**Exercise**
What the task needs is the data below, written out verbatim.

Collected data

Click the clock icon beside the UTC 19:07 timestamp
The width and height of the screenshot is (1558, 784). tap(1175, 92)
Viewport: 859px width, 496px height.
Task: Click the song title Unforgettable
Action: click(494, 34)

**Answer for this exercise**
Click the clock icon beside the UTC 19:07 timestamp
The width and height of the screenshot is (1558, 784). tap(1175, 92)
Viewport: 859px width, 496px height.
Task: Click the song title Unforgettable
Action: click(494, 34)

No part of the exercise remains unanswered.